Gözlerini açtığında uçsuz, kesintisiz bir turuncu-mavilikle karşılaştı. Uğultu devam ediyordu. Tekrar doğrulmayı denedi. Tekrar bıçaklar. Bu sefer biraz daha dayanılır gibiydi sanki. Ama yine de yatmaya devam etti. Düşünüyordu. Aklını toplamaya çalışıyordu. Uğultu netleşmeye başladı. Arada çatırdılar, patlamaya benzer sesler duyuyordu. Uğultu bir anda şiddetini yükseltti ve güçlü bir sarsıntı hissetti. Tepesinde uçan kuşları farketti. Binlerce. Çevreye saçılıyorlardı. Bir kısmı kondu. Garip! Kuşlar birlikte gitmez miydi? Biri az ötesine konmuştu. Kafasını çevirdi baktı. İrice bir toprak parçasıydı. Kafası karıştı. Gözlerini kapattı…

Sarı tarlalar…

Açtı. Güneş tepesindeydi. Gözlerini kamaştırıyordu. Uğultu devam ediyordu. Çatırtılarla beraber. Çatırtılar daha belirsizdi. Ama oradaydılar. Boğazı kurumuştu. Kafasını kaldırmaya çalıştı. Yine karnındaki bıçaklar… Direndi. Biraz kaldırabilmişti kafasını. Üstüne baktı. Yeşiller içindeydi. Koyu yeşil. Anlam veremedi. Karnına doğru baktı. Orada geniş bir kahverengilik gördü. Kafasını geri toprağa koydu. Hafif bir ıslaklık ile beraber toprağı hissetti. Başını biraz çevirdi. Metal bir şapka gördü. Bir tarafı epey ezilmişti. Yanında sarı boyayla yazılmış adının baş harflerini gördü. Yavaş yavaş anlamaya başlamıştı. Kendisi bir asker olmalıydı. Sol kolunu oynatamadığını farketti. Sağ kolu ise biraz ağrılı da olsa oynayabiliyordu. Elini başına götürdü. Sol yanında yine ıslaklık. Gözlerini kapattı.

Yeşil ağaçlar…

Gözlerini açtı. Güneş biraz daha ilerlemişti. Birkaç saat geçmiş olmalıydı. Ya da bir ay. Farkı yoktu. Sol kolu hala oynamıyordu.
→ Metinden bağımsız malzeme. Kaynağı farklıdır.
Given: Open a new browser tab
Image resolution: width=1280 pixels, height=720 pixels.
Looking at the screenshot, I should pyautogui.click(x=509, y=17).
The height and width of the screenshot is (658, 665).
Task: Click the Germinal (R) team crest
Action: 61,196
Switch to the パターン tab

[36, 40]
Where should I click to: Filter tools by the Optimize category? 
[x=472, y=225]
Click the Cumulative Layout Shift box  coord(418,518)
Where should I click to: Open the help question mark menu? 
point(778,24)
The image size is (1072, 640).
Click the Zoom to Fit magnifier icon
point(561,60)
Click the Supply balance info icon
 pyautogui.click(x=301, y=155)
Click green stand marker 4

Sağ kolu biraz daha oynayabiliyordu. Ama gücü giderek tükeniyordu. Yutkunmadı. Boğazındaki kuruluk… Sağ eline baktı. Kızıl… En son başına götürdüğünü hatırladı. Muhtemelen kendi kanıydı. Biraz ürktü. Kıpırdamadan yattı. Düşünüyordu. Düşündükçe gözünün önüne hayaller geliyordu. Sarı tarlalar… Yavaş yavaş hatırlamaya başladı. Babasıyla beraber bu tarlalarda ekin biçiyorlardı. Ne kadar zaman önceydi acaba? Hatırlayamadı. Dünya grileşti. Yeşil ağaçlar… Hatırlamıştı. Bir sene kadar önce meyva bahçesindeydi. Meyva topluyordu. Bir yerlerde savaş vardı. Babasıyla olan tartışmasını hatırladı. Askere katılmak istemişti. Babası ise karşı çıkmıştı. “Bizim savaşımız değil.” demişti. O ise “Kendisini anlamadığını” söyleyip, kapıyı çarpıp çıkmıştı. Gençti. Heyecanlıydı. Sonrasını hatırlayamadı. Yine gözleri kapanıyordu. Gücü tükeniyordu. Karşı koymadı.

Kırmızı-Yeşil bir elma ağacı…

Gözlerini açtı. Gökyüzü kırmızıya dönmüştü. Evet askerdi. Bir yerlere gönderilmişti. Savaşa. Savaşın ne için olduğunu hatırlamaya çalıştı. Yapamadı. Bir senedir askerdi. Emirler alıyor, yerine getiriyor ama sorgulamıyordu. Son görevinde ön cepheye gönderilmişti. Hücüm sırasında sol yanında 2-3 metre ötesindeki büyük gürültü ile kendinden geçmişti. Muhtemelen bir top güllesi patlamıştı. Anlıyordu. Herhalde miğferi de bir şarapnel yüzünden eğilmişti. Başı da o yüzden kanıyordu. Eğildi, karnına baktı. Kahverengiliğin arasından parlayan bir sarılık gördü. Geri yattı. Şarapnellerden birisi karnının sol yanına girmiş olmalıydı. Çıkarmaya niyetlendi. Tarifsiz acılar. Vazgeçti…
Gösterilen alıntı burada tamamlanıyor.